Iterators terminating on the shortest input sequence

This category is very interesting. It allows you to create an iterator based on multiple iterators, combining their values according to some logic. The key point here is that among those iterators, in case any of them are shorter than the rest, the resulting iterator won't break, it will simply stop as soon as the shortest iterator is exhausted. This is very theoretical, I know, so let me give you an example using compress.
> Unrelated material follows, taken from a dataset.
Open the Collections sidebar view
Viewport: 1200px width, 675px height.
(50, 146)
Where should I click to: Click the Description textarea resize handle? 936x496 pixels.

This iterator gives you back the data according to a corresponding item in a selector being True or False:

compress('ABC', (1, 0, 1)) would give back 'A' and 'C', because they correspond to 1. Let's see a simple example:

# compress.py
from itertools import compress
data = range(10)
even_selector = [1, 0] * 10
odd_selector = [0, 1] * 10

even_numbers = list(compress(data, even_selector))
odd_numbers = list(compress(data, odd_selector))

print(odd_selector)
print(list(data))
print(even_numbers)
print(odd_numbers)

Notice that odd_selector and even_selector are 20 elements long, while data is just 10 elements long. compress will stop as soon as data has yielded its last element. Running this code produces the following:

$ python compress.py
[0, 1, 0, 1, 0, 1, 0, 1, 0, 1, 0, 1, 0, 1, 0, 1, 0, 1, 0, 1]
[0, 1, 2, 3, 4, 5, 6, 7, 8, 9]
[0, 2, 4, 6, 8]
[1, 3, 5, 7, 9]

It's a very fast and nice way of selecting elements out of an iterable. The code is very simple, just notice that instead of using a for loop to iterate over each value that is given back by the compress calls, we used list(), which does the same, but instead of executing a body of instructions, puts all the values into a list and returns it.